Thursday, December 04, 2008

December 4th 2008

Economy
Auto executives showed up in Congress again Tuesday to ask for a bailout. They went too far. They dressed up as poor kids and sat on Barney Frank’s lap asking for a bailout for Christmas.

Politics
Hillary Clinton was nominated for Secretary of State on Monday. Her role will be to ease our relationship with foreign countries. Great job for someone that cannot even ease the relationship with her own husband!

Karl Rove said Tuesday that President Bush is not the worst president of the past 50 years. Bush promised that he’ll work hard this last month to not disappoint him and make it to the top.

Laura Bush said that the theme of the White House Christmas this year is Patriotism. They had another idea in mind. The theme was going to be bailout and as the tree ornaments they were going to hung the balls of the CEOs of the big three automakers.

U.S. analysts say that the odds of a nuclear terrorist attack against a major city within the next five years are very good. Unfortunately for the attackers, the odds of not finding anything to attack due the horrible economy are very good too.

Former Florida Gov. Jeb Bush, the younger brother of the president, said he could be running for a senate seat in 2010. In other news, Jeb Bush announced today he is now known as the Governor formally known as Jeb Bush.

Book
A 9-year-old kid from Castle Rock, Colorado wrote a book called "How to Talk to Girls”. Now you know; if you want to get a great Christmas present for Woody Allen or R Kelly this is your chance.

In the news
NASA said Monday the tools left outside the Space Station will crash to earth soon. They will probably land in Congress after the other tools that finished their mandate leave.
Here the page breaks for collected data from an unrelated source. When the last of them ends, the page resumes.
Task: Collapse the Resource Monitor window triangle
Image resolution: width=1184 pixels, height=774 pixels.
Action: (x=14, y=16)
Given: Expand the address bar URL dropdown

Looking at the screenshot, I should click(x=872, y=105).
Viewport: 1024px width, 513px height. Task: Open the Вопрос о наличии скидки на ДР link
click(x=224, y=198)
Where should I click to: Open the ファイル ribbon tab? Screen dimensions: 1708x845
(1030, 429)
According to a survey, digital cameras are the most popular holiday gifts this season. Apparently, most Americans want to take pictures of their homes to have something to remember them by before they lose them to foreclosure.

A person got three years in prison for having intimate relations with a horse. Today Prince Charles wasn’t returning any calls from the media.
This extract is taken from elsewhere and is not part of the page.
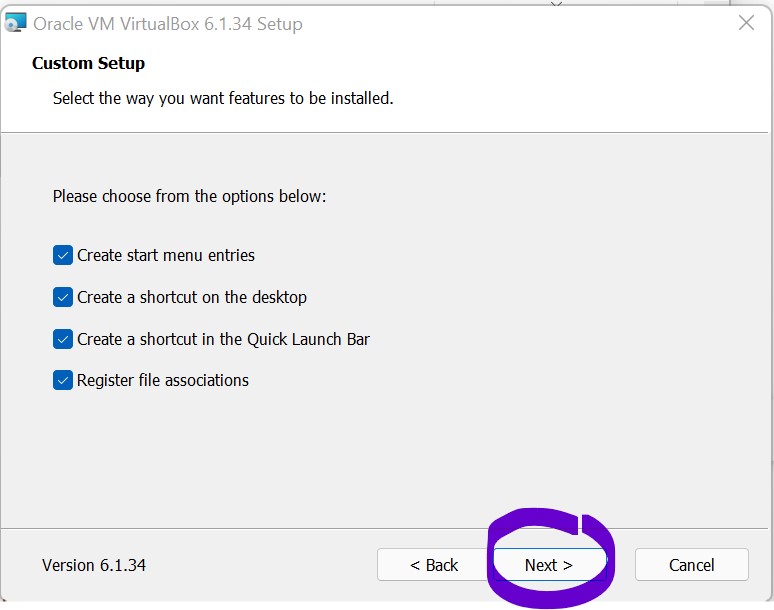Click the 'Oracle VM VirtualBox 6.1.34 Setup' title text
This screenshot has width=774, height=610.
coord(168,23)
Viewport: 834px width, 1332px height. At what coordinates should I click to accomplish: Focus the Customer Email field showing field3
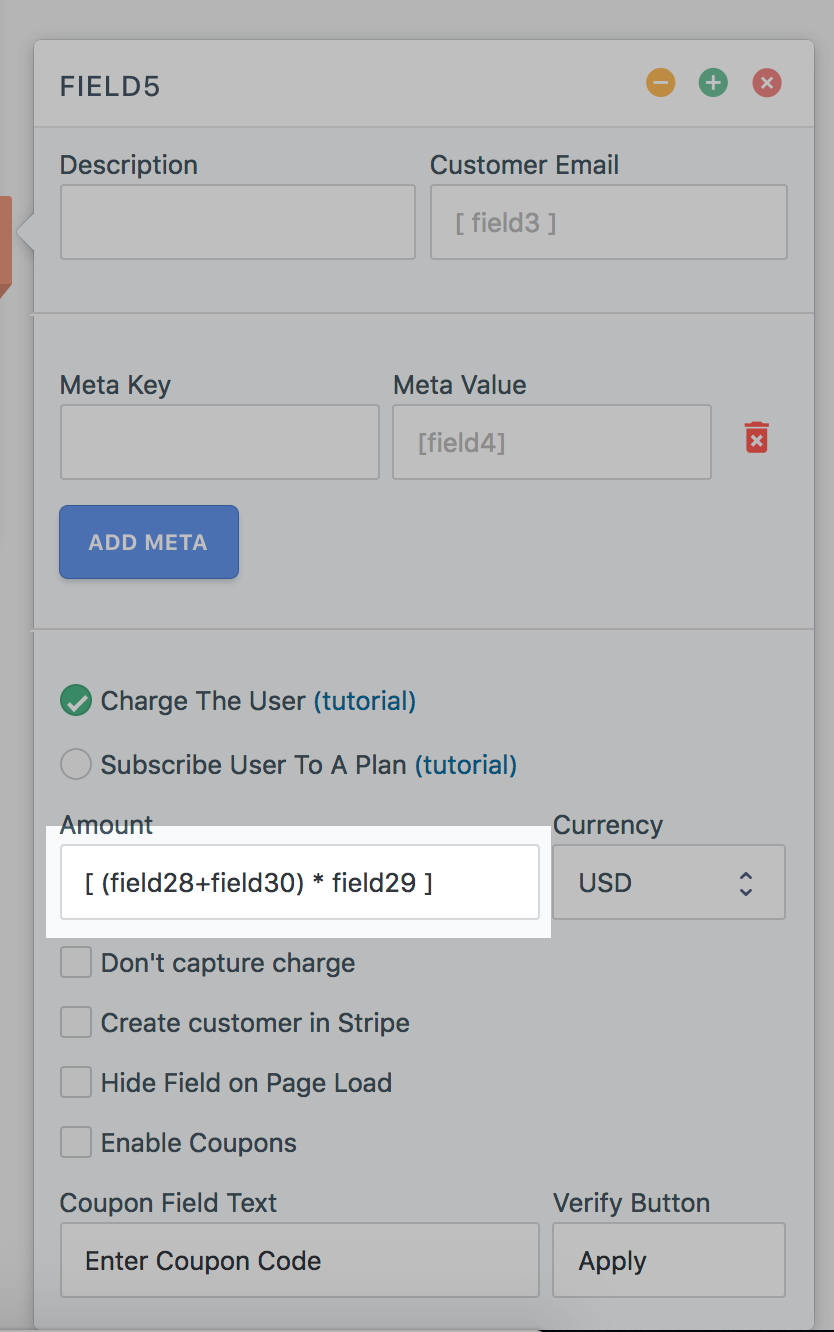[608, 222]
The bodies of nine headless men were found in a vacant lot in Tijuana over the weekend. Americans lose their heads when they go for a weekend to Tijuana.

According to a recent study, speech therapist is one the most likely professions to cause a car crash, especially if they are on their cell phones trying to understand what their clients are saying.

Animals
According to animal experts, the oldest animal on the planet is a 176-year-old tortoise named Jonathan. It was Larry King’s first year anniversary present to his first wife.

The Berlin zoo is going to get rid of Knut, the polar bear. I can help; my wife needs a new coat for winter.